GIOVANNI CAVALLO, PRESIDENTE SGNAM/MYMENU
«Forniamo un servizio professionale di consegna puntando su prodotti di qualità, abbiamo un posizionamento improntato sulla sostenibilità. Nelle città dove siamo presenti siamo leader: Bologna, Padova, Modena. Scegliamo noi i ristoranti con cui collaborare». Nati nel 2013: «Al lancio avevamo un vecchio modello di business, oggi siamo in trasformazione, e titolari di due marchi dopo la fusione con Mymenu. I ristoranti che lavorano con noi sono di fascia medio-alta, oppure “diversi”: per esempio, il sushi brasiliano o la polleria. Abbiamo uno scontrino medio di 34€ e 2 ordini/mese a persona». Negli ultimi 2 anni «siamo cresciuti del 5% a settimana – racconta Cavallo – Siamo italiani, di piccola dimensione, giovani (età media 27 anni) eppure ce la stiamo battendo con i giganti del settore, abbiamo meno capitali ma conosciamo bene il territorio. Nel team interno siamo 25, fra business e tecnologico, il resto sono i driver, vero interfaccia con il cliente: collaborano con noi anche giapponesi, afgani, purché conoscano bene la lingua. Il contratto varia a seconda del numero di ore lavorate. Molti sono studenti che scelgono un impiego che non gli complichi la vita, altri sono in transito da un lavoro a un altro. Del resto viviamo in una società liquida, uno dei fattori chiave è l’indipendenza».

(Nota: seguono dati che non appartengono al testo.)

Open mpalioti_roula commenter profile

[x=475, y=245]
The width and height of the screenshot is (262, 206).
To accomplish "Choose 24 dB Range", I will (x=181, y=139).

DANIELE CONTINI, COUNTRY MANAGER JUST EAT ITALIA
«Nata nel 2001 in Danimarca», racconta il CM di Just Eat Italia «oggi siamo presenti su 13 mercati, fatturato 546 milioni di sterline, 22 milioni di clienti, 172 milioni di pasti in tutto il mondo, oltre 87.500 ristoranti partner». In Italia: «Abbiamo 90 dipendenti, oltre 9.000 ristoranti partner in quasi 800 comuni», continua Contini: «Abbiamo chiuso il 2017 con un incremento dei ristoranti partner del +41% in Italia e un’espansione territoriale di oltre il 40%. Una crescita esponenziale che ha segnato un +70% degli ordini nell’ultimo anno e ha visto il raggiungimento di oltre 1 milione di clienti. Secondo le nostre stime, il segmento del cibo a domicilio vale circa 3.2 miliardi di euro e coinvolge già oltre 30 milioni di italiani. Il digitale pesa ancora in modo ridotto, circa il 7%. C’è un potenziale enorme. Per questo motivo, in linea soprattutto con la nostra missione di costruire la più grande food community al mondo coinvolgendo i clienti, e i nostri ristoranti, ci siamo resi disponibili a partecipare ai dialoghi politici e regionali. Nel nostro caso i fattorini operano direttamente per i ristoranti partner. Ciò detto è fondamentale collaborare alla creazione di un sistema virtuoso che possa soddisfare sia le aziende che i lavoratori».

RIDERS UNION ROMA
Per i ragazzi di RUR (sindacato dei riders): «La prima cosa che bisognerebbe fare è formare i ragazzi, dato che portiamo anche pasti gourmet». Come? «1) formazione su strada, rispettare il codice della strada ma anche prendere viabilità con poco dislivello, un viaggio più lungo in piano permette di portare il cibo al cliente nel migliore dei modi, e questo crea fidelizzazione; 2) corto raggio d’azione si dovrebbero accettare ordini al massimo entro i 4 km (le borse
termiche tengono max 30-40 minuti) ovvero tempi ottimi di consegna, e risposta». Sul food delivery: «Fino a qualche anno fa le città del centro/nord Italia erano pronte al servizio (un concetto americano) a Roma c’è stata una crescita nell’ultimo semestre. Oggi siamo 700 riders, il 30% è sotto i 30 anni». Alcuni dicono lavoretto, invece: «Ci sentiamo parte della filiera. Il rapporto quotidiano con il ristoratore è di conoscenza e fiducia. Inoltre, la gran parte di noi lavora per un monte ore importante, anche annuale». E chiudono con una visione: «Da qui a 5 anni il nostro lavoro sarà sostituito: in America, Amazon restaurant sta lavorando a robot che viaggeranno in strada, Uber elevate consegnerà con i droni. Ai clienti allora chiediamo, è meglio che il cibo lo porti un fattorino umano o lo consegni un robot?». Al futuro l’ardua sentenza.